COMME L'ÉCRIVAIT EDWY PLENEL

Il jure que cette démarche envisagée en faveur d’Azibert « n’est en rien une contrepartie ou un remerciement, mais juste un service ». Sur le papier, ses explications se tiennent, dans une logique inverse de celle de l’accusation, fondée sur les écoutes Bismuth, sur lesquelles Thierry Herzog refuse de s’expliquer, les estimant couvertes par le secret des conversations avec son client. Mais sur une écoute avec Azibert, Herzog lui dit que « la démarche à Monaco a été faite », avant de le prévenir « qu’on été obligé de dire autre chose » Christine Mée l’interroge sur ces propos incohérents avec le reste de son récit. Ironique, Thierry Herzog répond en citant Edwy Plenel, le fondateur de Mediapart, bête noire des sarkozystes. Dans son livre, Les mots volés, écrit à la suite des écoutes dont il avait été la cible quand il était journaliste au Monde, Penel dénonce la pratique des écoutes où chacun « pense tout haut », et « parle trop vite ». Il y fait le « cauchemar d’être jugé par des juges austères brandissant des liasses d’écoutes »  Dans la salle, les robes noires se gondolent. « Pour revenir à votre question, conclut Thierry Herzog, oui, j’ai menti à Azibert en lui disant que la démarche avait été faite. Je comptais lui expliquer ensuite de vive voix. »

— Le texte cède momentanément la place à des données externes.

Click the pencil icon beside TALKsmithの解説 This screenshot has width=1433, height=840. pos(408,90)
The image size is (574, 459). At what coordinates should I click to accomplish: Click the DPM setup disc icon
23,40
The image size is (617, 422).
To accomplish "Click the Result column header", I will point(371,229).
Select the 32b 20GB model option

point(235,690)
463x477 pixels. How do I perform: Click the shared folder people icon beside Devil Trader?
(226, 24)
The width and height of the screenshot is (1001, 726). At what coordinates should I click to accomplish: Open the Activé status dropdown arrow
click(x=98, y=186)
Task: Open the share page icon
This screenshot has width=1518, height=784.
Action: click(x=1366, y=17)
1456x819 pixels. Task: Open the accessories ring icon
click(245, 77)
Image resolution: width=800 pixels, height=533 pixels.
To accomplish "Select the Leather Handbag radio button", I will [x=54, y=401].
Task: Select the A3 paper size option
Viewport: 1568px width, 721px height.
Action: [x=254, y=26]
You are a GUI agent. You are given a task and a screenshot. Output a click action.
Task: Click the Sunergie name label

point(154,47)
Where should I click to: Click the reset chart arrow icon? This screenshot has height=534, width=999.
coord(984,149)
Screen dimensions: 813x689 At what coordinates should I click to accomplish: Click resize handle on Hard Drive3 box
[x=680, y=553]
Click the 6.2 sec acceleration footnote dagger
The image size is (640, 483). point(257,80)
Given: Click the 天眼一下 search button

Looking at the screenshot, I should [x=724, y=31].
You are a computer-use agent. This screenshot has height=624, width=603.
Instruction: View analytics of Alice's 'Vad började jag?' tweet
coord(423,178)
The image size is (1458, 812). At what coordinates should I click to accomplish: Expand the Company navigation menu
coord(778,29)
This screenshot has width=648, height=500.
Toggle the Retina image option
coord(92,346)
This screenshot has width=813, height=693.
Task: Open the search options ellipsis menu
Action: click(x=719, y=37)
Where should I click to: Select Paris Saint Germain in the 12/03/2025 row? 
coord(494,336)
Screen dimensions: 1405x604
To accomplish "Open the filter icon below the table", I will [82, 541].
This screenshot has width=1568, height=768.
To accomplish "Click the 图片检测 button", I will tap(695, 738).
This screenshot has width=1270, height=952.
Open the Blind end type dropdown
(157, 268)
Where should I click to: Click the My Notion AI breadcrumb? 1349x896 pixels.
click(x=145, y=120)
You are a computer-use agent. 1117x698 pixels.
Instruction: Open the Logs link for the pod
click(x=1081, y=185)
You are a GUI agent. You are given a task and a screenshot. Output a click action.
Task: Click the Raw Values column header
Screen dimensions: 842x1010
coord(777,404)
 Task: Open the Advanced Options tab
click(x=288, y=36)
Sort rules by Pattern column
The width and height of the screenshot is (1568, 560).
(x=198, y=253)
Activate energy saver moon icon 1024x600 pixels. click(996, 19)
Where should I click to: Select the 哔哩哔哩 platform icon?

Le parquet national financier devra attendre lundi pour poser ses questions à « l’avocat du président ». Puis le « Sphinx » comme l’appelle Thierry Herzog sur les écoutes, aura la parole. « Carole 1 », c’est aussi son nom de code sur les ondes des policiers du palais de justice, sera interrogé en bouquet final de ce procès rocambolesque.